_Information given:_
┄┄┄┄┄┄┄┄┄┄┄┄┄┄┄┄┄┄┄┄

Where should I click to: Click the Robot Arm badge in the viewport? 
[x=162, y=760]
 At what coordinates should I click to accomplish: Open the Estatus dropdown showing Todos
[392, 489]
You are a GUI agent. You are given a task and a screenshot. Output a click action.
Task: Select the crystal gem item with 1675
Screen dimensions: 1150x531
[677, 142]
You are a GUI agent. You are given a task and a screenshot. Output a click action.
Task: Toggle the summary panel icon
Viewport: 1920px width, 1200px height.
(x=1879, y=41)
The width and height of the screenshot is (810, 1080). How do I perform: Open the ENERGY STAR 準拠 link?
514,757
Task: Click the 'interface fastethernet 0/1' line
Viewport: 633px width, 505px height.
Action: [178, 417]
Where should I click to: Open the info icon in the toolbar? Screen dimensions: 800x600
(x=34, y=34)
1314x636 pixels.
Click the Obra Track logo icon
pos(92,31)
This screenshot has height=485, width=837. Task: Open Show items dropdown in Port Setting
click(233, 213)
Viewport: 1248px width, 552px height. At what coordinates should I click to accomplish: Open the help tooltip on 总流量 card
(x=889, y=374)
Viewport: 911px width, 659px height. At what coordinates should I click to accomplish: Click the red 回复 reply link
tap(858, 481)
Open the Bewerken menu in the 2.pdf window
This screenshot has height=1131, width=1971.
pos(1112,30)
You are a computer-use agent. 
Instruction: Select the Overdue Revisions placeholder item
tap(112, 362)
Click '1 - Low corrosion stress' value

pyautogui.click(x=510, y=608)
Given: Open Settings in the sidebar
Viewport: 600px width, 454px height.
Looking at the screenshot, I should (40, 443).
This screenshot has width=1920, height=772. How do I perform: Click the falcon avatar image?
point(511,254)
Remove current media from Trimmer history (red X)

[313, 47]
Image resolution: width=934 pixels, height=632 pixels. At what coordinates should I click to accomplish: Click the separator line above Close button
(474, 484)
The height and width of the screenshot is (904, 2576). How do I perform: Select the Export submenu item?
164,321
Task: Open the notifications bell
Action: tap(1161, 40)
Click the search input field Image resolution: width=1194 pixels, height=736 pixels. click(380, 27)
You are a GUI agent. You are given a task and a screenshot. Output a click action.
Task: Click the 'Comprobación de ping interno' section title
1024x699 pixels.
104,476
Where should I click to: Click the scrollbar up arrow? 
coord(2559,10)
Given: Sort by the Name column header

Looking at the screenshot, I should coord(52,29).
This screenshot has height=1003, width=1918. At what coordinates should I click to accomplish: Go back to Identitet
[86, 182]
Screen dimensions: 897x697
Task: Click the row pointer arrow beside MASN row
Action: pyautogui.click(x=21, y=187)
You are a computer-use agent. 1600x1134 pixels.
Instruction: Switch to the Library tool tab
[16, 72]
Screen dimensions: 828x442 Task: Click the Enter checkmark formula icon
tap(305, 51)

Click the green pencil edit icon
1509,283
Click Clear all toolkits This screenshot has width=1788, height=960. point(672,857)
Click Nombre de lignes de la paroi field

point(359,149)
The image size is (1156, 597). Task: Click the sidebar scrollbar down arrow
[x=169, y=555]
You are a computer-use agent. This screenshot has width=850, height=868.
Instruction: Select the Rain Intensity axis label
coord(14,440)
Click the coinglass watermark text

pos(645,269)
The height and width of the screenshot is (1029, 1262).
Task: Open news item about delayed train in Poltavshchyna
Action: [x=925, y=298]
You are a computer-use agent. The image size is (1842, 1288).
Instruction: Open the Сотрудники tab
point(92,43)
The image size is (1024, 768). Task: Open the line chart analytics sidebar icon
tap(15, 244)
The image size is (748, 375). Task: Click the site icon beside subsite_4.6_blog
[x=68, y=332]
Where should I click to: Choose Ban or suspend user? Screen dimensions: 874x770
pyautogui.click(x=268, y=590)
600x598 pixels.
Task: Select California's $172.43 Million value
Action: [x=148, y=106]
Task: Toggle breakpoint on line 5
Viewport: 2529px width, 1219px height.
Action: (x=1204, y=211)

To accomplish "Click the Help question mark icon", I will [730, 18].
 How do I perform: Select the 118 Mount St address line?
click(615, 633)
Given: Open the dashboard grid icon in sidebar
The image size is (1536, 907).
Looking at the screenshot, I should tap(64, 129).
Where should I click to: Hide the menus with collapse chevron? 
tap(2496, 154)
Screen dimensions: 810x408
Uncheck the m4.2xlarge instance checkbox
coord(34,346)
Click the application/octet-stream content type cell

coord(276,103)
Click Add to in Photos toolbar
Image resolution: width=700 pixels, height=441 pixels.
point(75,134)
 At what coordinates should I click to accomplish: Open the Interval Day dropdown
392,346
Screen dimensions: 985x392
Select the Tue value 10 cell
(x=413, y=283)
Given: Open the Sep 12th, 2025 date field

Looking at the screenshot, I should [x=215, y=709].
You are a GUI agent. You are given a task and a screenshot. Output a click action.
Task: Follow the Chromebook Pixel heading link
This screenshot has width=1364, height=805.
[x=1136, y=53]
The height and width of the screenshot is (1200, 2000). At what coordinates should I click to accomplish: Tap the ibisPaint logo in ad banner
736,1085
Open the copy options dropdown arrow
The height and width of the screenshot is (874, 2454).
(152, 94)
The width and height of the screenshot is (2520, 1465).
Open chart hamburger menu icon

┄┄┄┄┄┄┄┄┄┄┄┄┄┄┄┄┄┄┄┄

_Challenge:_ Starting with the line that contains "Given: Open the dashboard" and continuing through the end of the entries, give every line as a numbered list, omitting blank lines.

_The solution:_
1. Given: Open the dashboard grid icon in sidebar
2. The image size is (1536, 907).
3. Looking at the screenshot, I should tap(64, 129).
4. Where should I click to: Hide the menus with collapse chevron? 
5. tap(2496, 154)
6. Screen dimensions: 810x408
7. Uncheck the m4.2xlarge instance checkbox
8. coord(34,346)
9. Click the application/octet-stream content type cell
10. coord(276,103)
11. Click Add to in Photos toolbar
12. Image resolution: width=700 pixels, height=441 pixels.
13. point(75,134)
14.  At what coordinates should I click to accomplish: Open the Interval Day dropdown
15. 392,346
16. Screen dimensions: 985x392
17. Select the Tue value 10 cell
18. (x=413, y=283)
19. Given: Open the Sep 12th, 2025 date field
20. Looking at the screenshot, I should [x=215, y=709].
21. You are a GUI agent. You are given a task and a screenshot. Output a click action.
22. Task: Follow the Chromebook Pixel heading link
23. This screenshot has width=1364, height=805.
24. [x=1136, y=53]
25. The height and width of the screenshot is (1200, 2000). At what coordinates should I click to accomplish: Tap the ibisPaint logo in ad banner
26. 736,1085
27. Open the copy options dropdown arrow
28. The height and width of the screenshot is (874, 2454).
29. (152, 94)
30. The width and height of the screenshot is (2520, 1465).
31. Open chart hamburger menu icon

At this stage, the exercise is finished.